Further measures to rein in New Zealand's housing market might be needed, says the International Monetary Fund (IMF).
The Washington-based organisation has been assessing the resilience of the New Zealand economy in the event of a financial shock.
It has rated the country's banks as sound, and said the government's books were in good shape.
But mission chief Thomas Helbling said the Reserve Bank should have debt-to-income limits in its toolkit, just in case the housing market surged once again.
He said the IMF did not recommend deployment of the tool now, but did recommend deployment in the event that recent attempts to slow household growth were temporary.
Mr Helbling also recommended banks put aside more capital to protect themselves.
"The main concern is that the large banks feature very strong similarities in business models, with a very high concentration in mortgage lending and, to some extent, the dairy sector. And there's a significant reliance on foreign funding, Dr Helbling said.
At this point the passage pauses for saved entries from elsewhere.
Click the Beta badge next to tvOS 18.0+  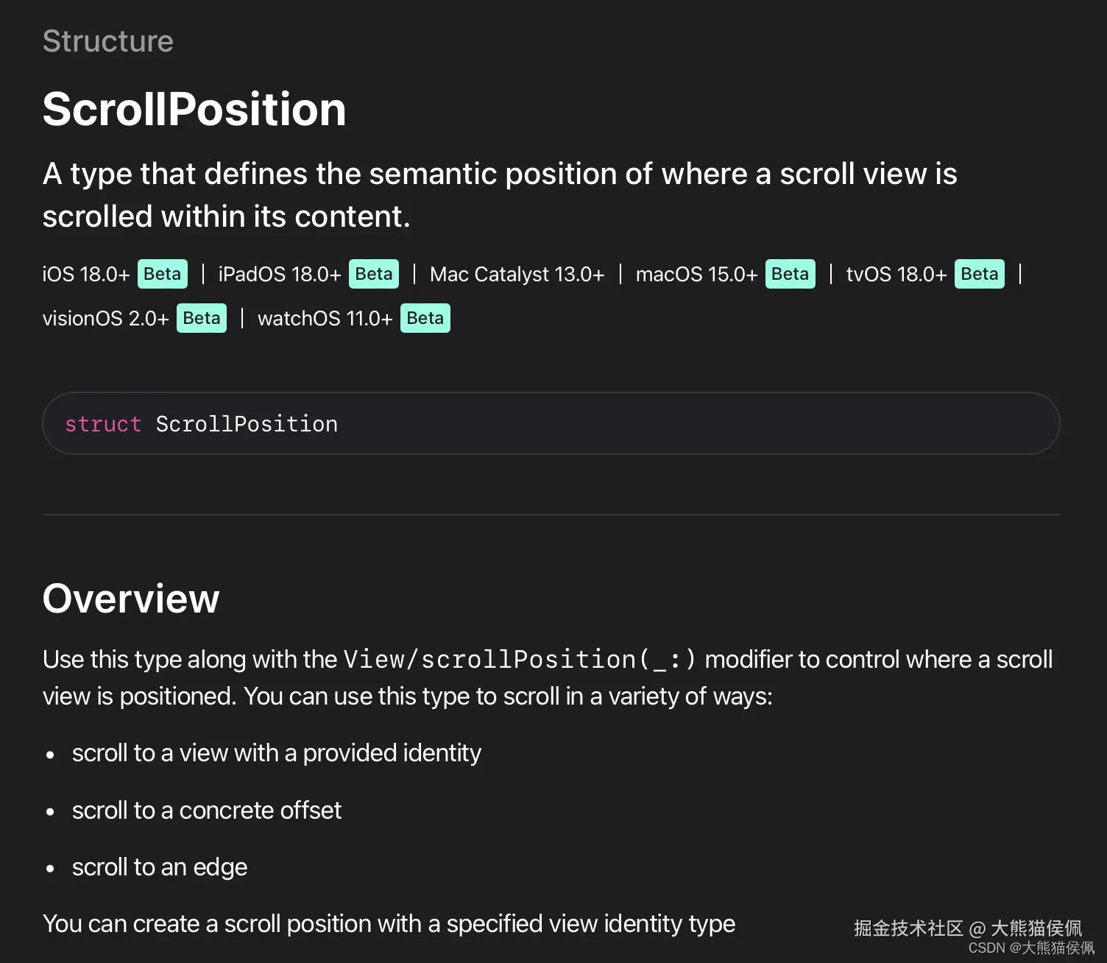(979, 275)
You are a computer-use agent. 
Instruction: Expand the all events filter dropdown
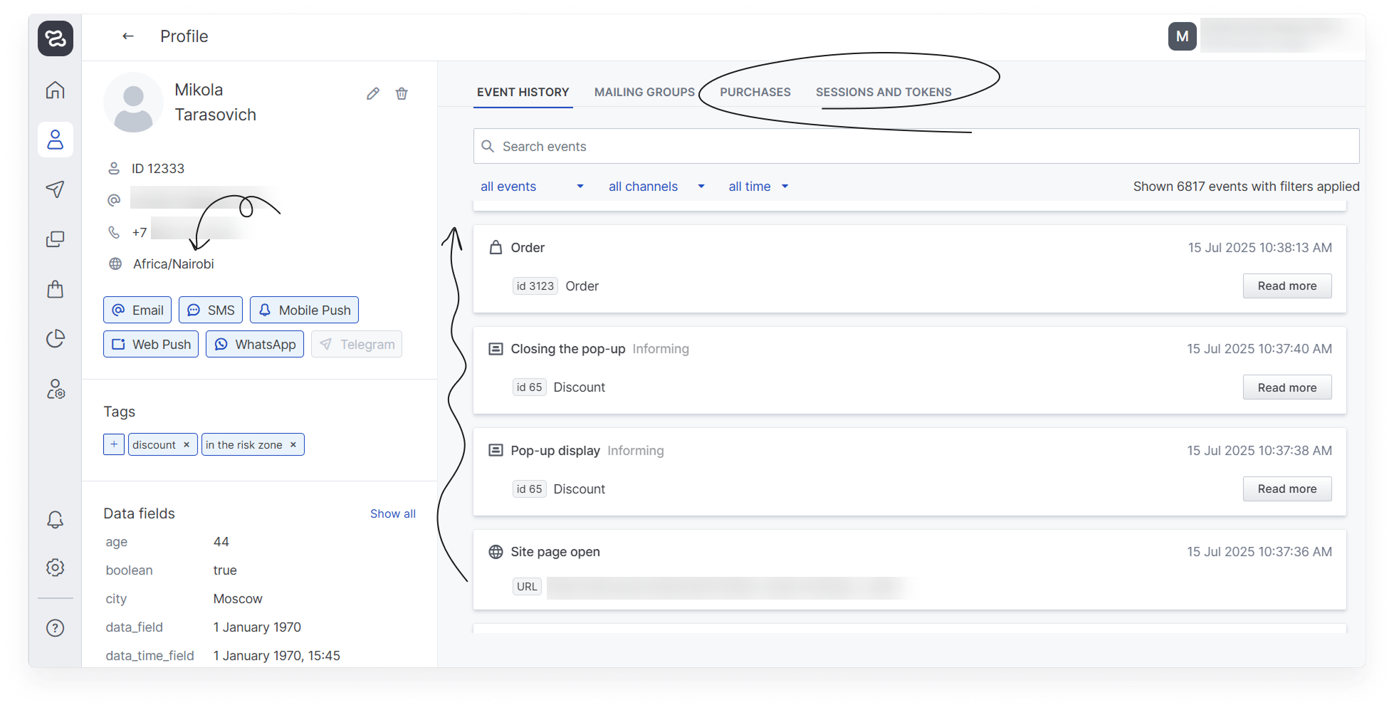pyautogui.click(x=532, y=187)
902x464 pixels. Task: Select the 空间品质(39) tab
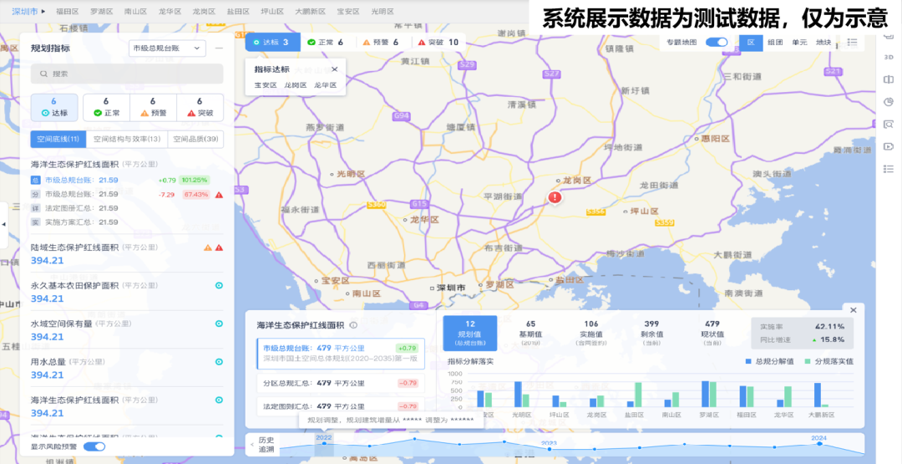[195, 140]
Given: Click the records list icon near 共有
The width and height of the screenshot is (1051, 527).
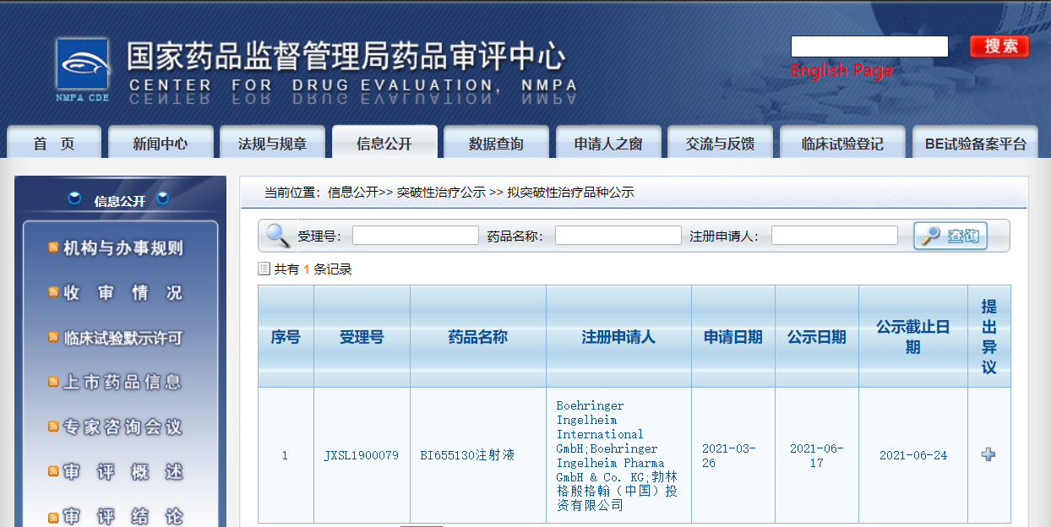Looking at the screenshot, I should (264, 269).
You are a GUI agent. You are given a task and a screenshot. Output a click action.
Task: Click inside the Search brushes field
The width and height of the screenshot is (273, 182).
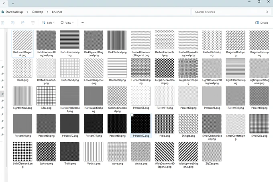pyautogui.click(x=231, y=12)
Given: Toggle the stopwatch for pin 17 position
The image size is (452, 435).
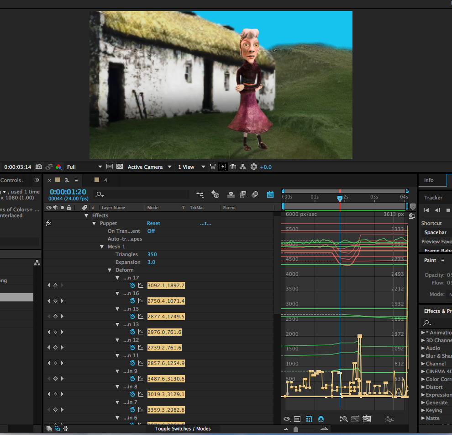Looking at the screenshot, I should (x=132, y=285).
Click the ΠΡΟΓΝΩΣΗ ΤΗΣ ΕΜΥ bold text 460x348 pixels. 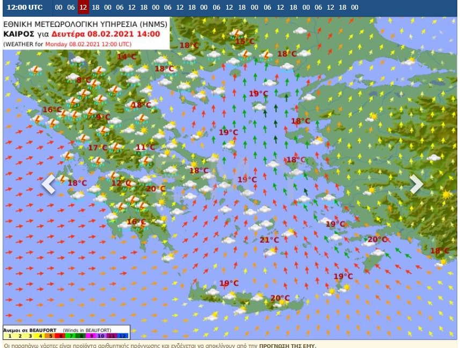[x=288, y=345]
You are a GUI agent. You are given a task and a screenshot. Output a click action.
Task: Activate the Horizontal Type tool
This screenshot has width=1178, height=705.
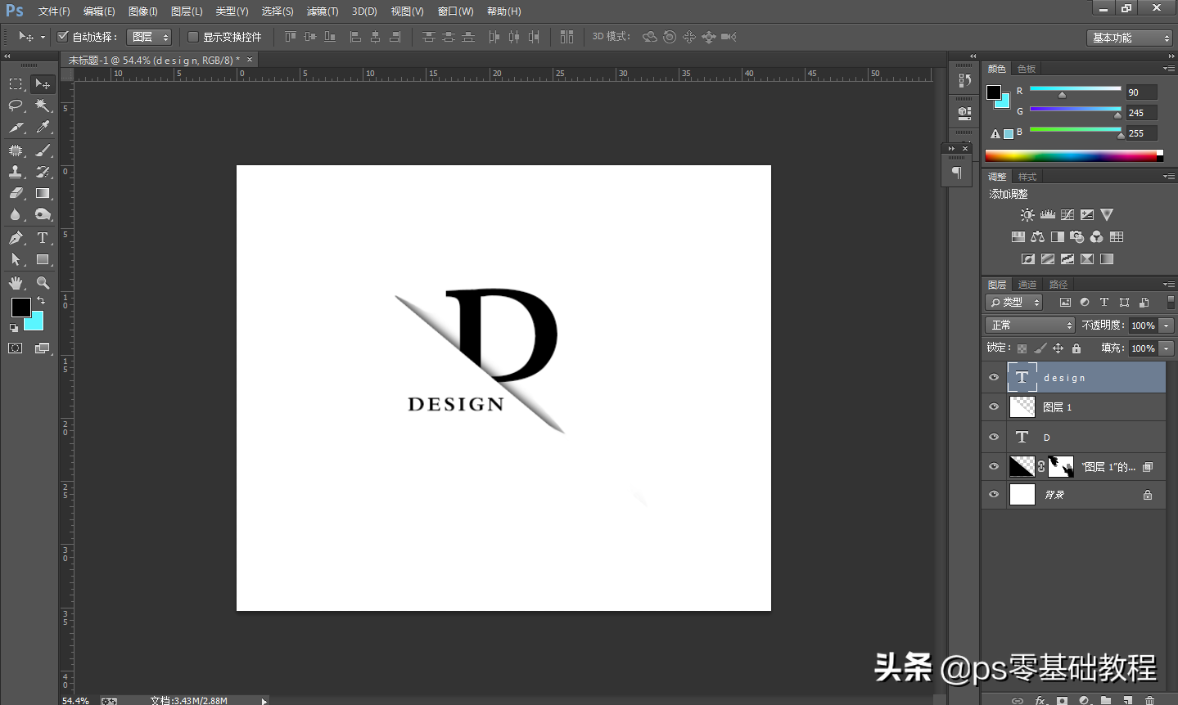[43, 238]
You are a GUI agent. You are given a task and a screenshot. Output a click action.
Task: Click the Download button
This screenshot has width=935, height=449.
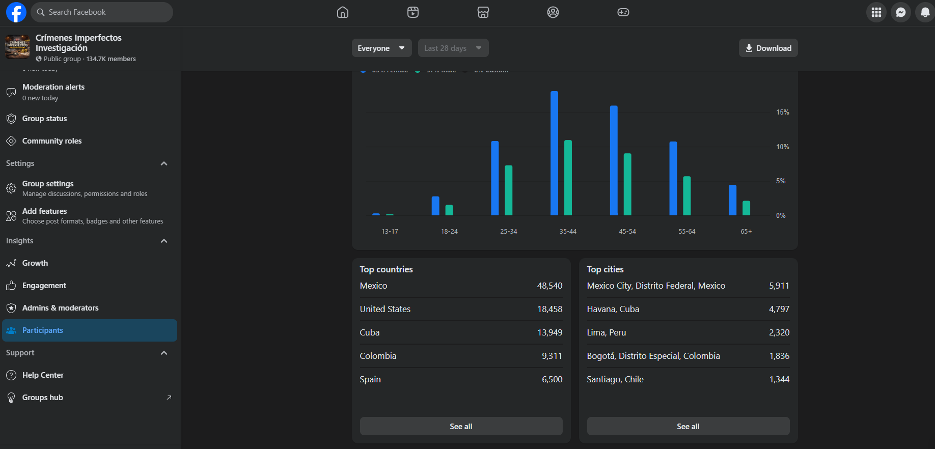pyautogui.click(x=768, y=48)
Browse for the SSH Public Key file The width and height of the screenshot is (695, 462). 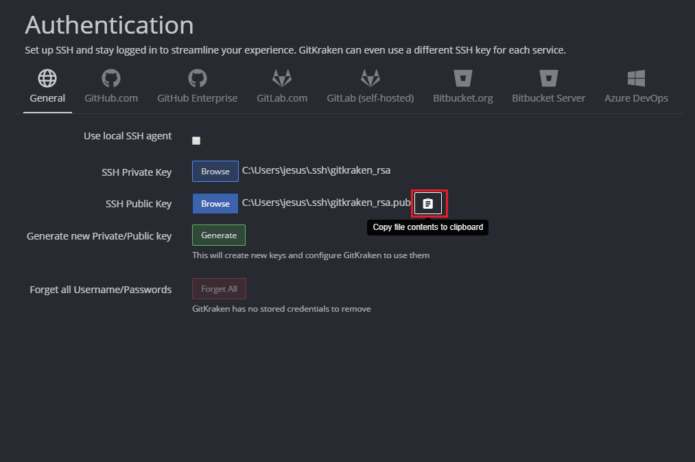coord(215,204)
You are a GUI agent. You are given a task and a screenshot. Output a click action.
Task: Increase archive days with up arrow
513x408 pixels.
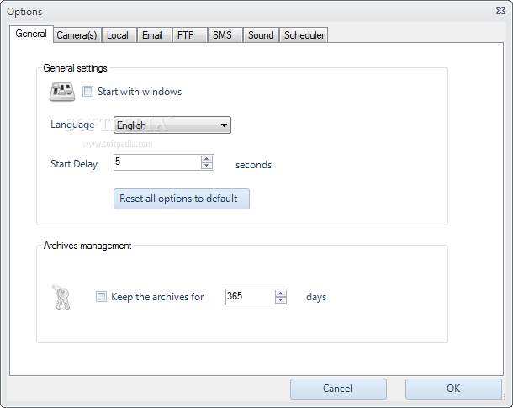(x=281, y=294)
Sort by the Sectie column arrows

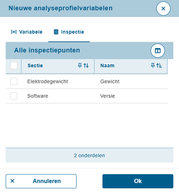86,66
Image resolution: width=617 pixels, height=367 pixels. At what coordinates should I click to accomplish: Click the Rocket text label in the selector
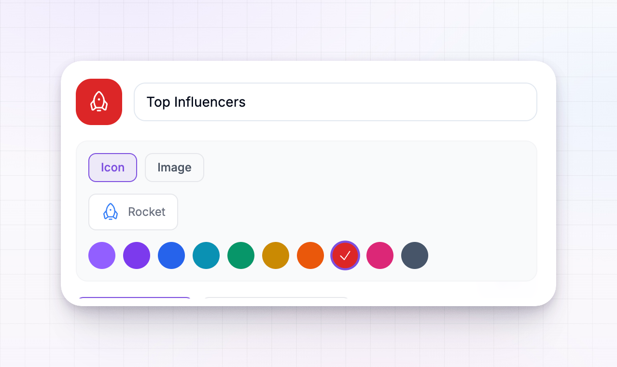[x=147, y=212]
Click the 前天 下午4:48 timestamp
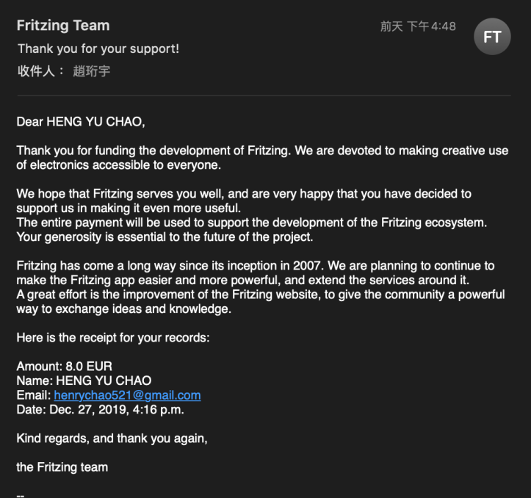 tap(418, 26)
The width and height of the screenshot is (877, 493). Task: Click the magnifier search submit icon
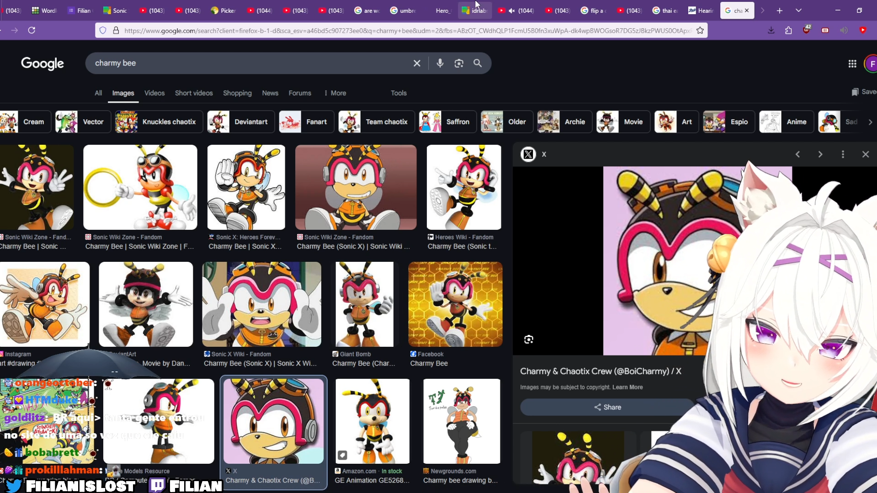478,63
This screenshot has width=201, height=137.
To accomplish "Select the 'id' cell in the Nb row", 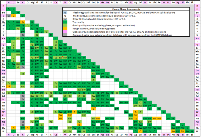I will click(9, 86).
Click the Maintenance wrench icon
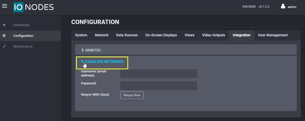 (4, 47)
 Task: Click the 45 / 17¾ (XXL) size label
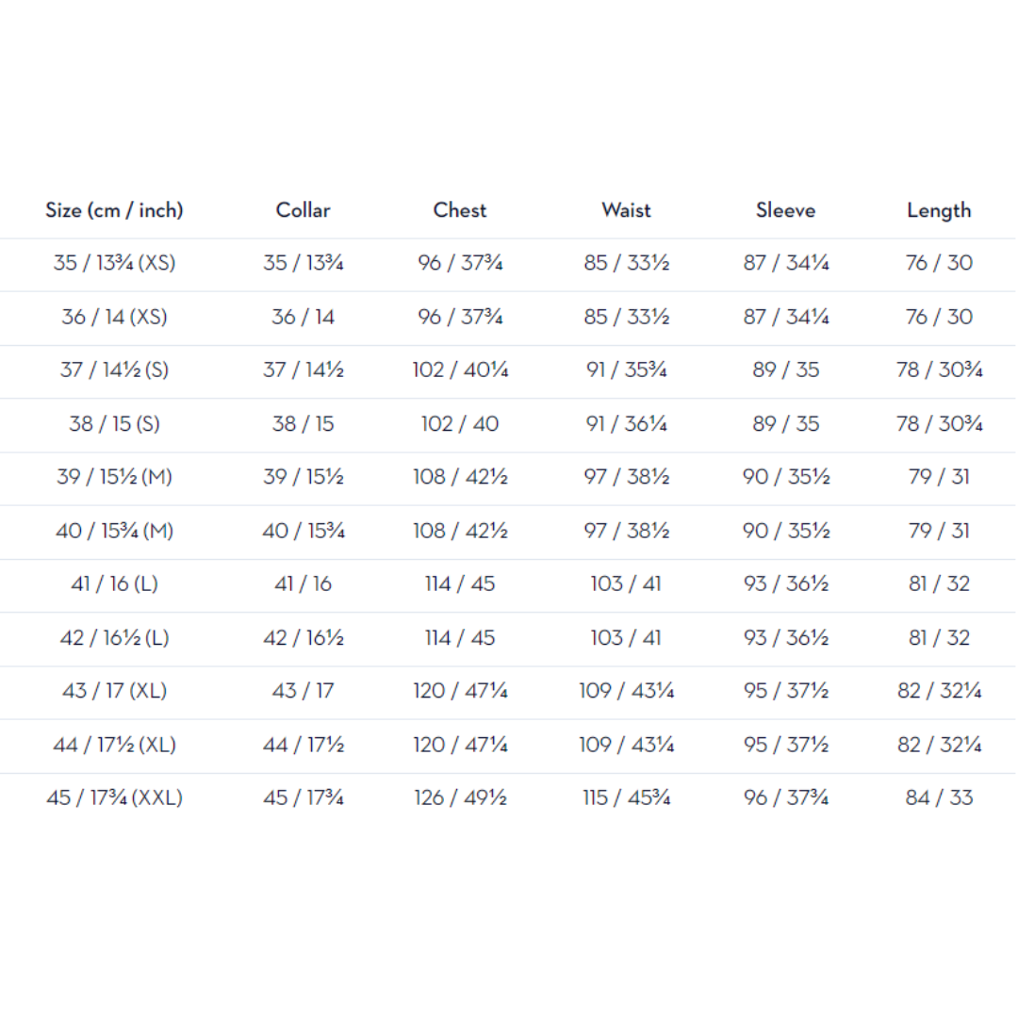coord(114,798)
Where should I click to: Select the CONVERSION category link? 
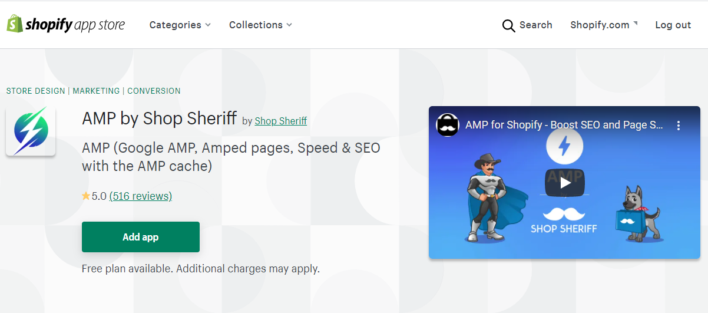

"All these elements have a systemic risk to the sector which call, in our view, for higher capital requirements."
The IMF also again trotted out the usefulness of a capital gains tax, which it said would help divert investment into the productive sector.
"We would argue it's (capital gains tax) more something that would help at the margin," said Mr Helbling.
"There is a sense that (the) asset allocation of New Zealand households (puts) a bit too much emphasis on housing, rather than other investments."
At the same time the IMF was speaking, the Reserve Bank said it would review the capital requirements of banks.